--- Start PAGE ---

Awww Tami’s excited about the Florida houses. “Three years with a two year option.” Damn. Aw the way that Eric looks at Tami and you know he wants to give her everything she wants 🥺
Omggg now Buddy is making the players talk up Eric Taylor 😂 his scheming truly kills me
Becky and Luke tossing a football, so precious!
Ah, there’s more to life than college football, Luke! “No one wants me.” “I want you.” Aww Becky.
Aw Billy is getting so frustrated trying to write his speech for Tim. “It sounds ridiculous.” “No it doesn’t. You’re a good brother.” Oh Mindy 🥺 fuck prisonssss he should not feel like his words have so much bearing on his brother’s literal freedom!
Yes to Vince going to Eric and agreeing to earn his way back! That’s the Vince we know and love!
I love Eric telling Tami about Tim’s parole hearing. “You going to do it?” “You bet i’m going to do it.” My heart! The way there’s no question about it 🥺
Andddd Vince’s dad predictably refuses to let up with the recruiters. But this time Vince is standing up to him!
Yesss Vince, walk away! Especially after his dad yelled at him like that; this is not your life, it’s Vince’s!
“Don’t whack her. Just a little love tap.” LMAO Luke, Tinker, Becky, and a pig. Luke is giving Tinker pageant advice for Tinker at a competition with the pig?? I can’t, that’s weirdly so cute. Becky clearly finds it cute.
Omg Tim in his all-white prison uniform I HATE THISSS
OMGGGG “I don’t want Billy to speak, he’s done enough damage.” Fuck this is gonna fuck Billy UP. But also fair...I mean, Billy DOES tend to be a fuck up?? Isn’t that how we got here?
Yessss Tami going off explaining that standardized testing isn’t the end all be all!!
“what would you have us do, meet with every kind in the state?” “Yes I would.” to a round of applause. GO OFF QUEEN TAMI TAYLOR
Yes Coach Taylor! Give us one of your epic speeches!
Poor Tim looks like he has a lot of self hatred sitting here listening to Eric talking about him 🥺
“I asked him to be an assistant coach because of his character off the field.” YES
lol Buddy Garrity getting up to speak even tho he’s not on the list 🤣
“He’s like family to me.” OH BUDDYYYY he’s coming through with a full time job for Tim when he comes out?????? Tim’s smile of relief.

--- End PAGE ---
--- Start RECORDED INFORMATION ---

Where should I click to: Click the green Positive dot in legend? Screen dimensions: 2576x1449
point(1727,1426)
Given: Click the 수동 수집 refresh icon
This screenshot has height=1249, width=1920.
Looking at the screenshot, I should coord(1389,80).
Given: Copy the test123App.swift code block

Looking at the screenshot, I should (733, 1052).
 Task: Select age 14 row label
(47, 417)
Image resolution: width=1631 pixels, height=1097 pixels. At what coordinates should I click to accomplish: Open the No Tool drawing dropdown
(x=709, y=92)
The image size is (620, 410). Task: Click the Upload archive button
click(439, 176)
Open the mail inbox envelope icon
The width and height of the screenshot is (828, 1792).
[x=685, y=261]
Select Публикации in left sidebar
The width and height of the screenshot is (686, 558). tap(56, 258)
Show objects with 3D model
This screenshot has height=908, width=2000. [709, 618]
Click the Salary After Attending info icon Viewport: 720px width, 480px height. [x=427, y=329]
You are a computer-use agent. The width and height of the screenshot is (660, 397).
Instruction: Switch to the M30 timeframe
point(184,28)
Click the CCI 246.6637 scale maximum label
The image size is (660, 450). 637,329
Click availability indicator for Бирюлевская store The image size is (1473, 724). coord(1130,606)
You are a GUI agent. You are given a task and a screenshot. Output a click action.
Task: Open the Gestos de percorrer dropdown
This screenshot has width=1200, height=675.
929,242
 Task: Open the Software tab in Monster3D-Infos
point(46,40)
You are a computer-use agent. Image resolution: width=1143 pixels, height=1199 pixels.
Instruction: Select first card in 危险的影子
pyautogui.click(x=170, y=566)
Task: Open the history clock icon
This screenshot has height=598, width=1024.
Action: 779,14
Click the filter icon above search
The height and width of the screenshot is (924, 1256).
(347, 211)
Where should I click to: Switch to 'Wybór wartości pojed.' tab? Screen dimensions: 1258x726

--- End RECORDED INFORMATION ---

▶ GOALS
1. Render the records as a Markdown table with the columns n and Line, starting with the first line of the records and going on through the line containing "Click availability indicator", skipping any blank lines. Put the row number in n and the line itself in Line.
2. Write what comes next in the running episode reactions, picking up after the last line shown.

▶ EXPECTED RESPONSES
1.
| n | Line |
|---|---|
| 1 | Where should I click to: Click the green Positive dot in legend? Screen dimensions: 2576x1449 |
| 2 | point(1727,1426) |
| 3 | Given: Click the 수동 수집 refresh icon |
| 4 | This screenshot has height=1249, width=1920. |
| 5 | Looking at the screenshot, I should coord(1389,80). |
| 6 | Given: Copy the test123App.swift code block |
| 7 | Looking at the screenshot, I should (733, 1052). |
| 8 |  Task: Select age 14 row label |
| 9 | (47, 417) |
| 10 | Image resolution: width=1631 pixels, height=1097 pixels. At what coordinates should I click to accomplish: Open the No Tool drawing dropdown |
| 11 | (x=709, y=92) |
| 12 | The image size is (620, 410). Task: Click the Upload archive button |
| 13 | click(439, 176) |
| 14 | Open the mail inbox envelope icon |
| 15 | The width and height of the screenshot is (828, 1792). |
| 16 | [x=685, y=261] |
| 17 | Select Публикации in left sidebar |
| 18 | The width and height of the screenshot is (686, 558). tap(56, 258) |
| 19 | Show objects with 3D model |
| 20 | This screenshot has height=908, width=2000. [709, 618] |
| 21 | Click the Salary After Attending info icon Viewport: 720px width, 480px height. [x=427, y=329] |
| 22 | You are a computer-use agent. The width and height of the screenshot is (660, 397). |
| 23 | Instruction: Switch to the M30 timeframe |
| 24 | point(184,28) |
| 25 | Click the CCI 246.6637 scale maximum label |
| 26 | The image size is (660, 450). 637,329 |
| 27 | Click availability indicator for Бирюлевская store The image size is (1473, 724). coord(1130,606) |

2.
“It’s time for you to let Tim Riggins come home.” YESSSSS
AW Tim sent Eric letters from prison?? My poor babe. “I’m sorry I didn’t visit more.” “I’m sorry I let you down.” “You didn’t and that’s not why I’m here.” IM EMOTIONAL
Holy shit Vince’s dad is STILL not letting up? “I’m your father. I know what’s right.” “that is enough! Get off his back!” “He needs a father, not an agent!” YES REGINA GO OFFFFF she finally snapped!
(It’s wild how Coach possibly leaving is being used in this fight in Vince’s family. Oh, Dillon!)
Oh shit Billy is yelling at both Becky and Mindy, clearly very affected by what Tim said at his parole hearing. “You did everything you could and that makes all the difference.” Aww Mindy, and Billy apologized! Too much stress for such a young family! Also unrelated but Mindy looks mad hot for the athletic banquet.
Awww I love getting to see the other teams stand up. Yeah cross country, yes girls volleyball!!!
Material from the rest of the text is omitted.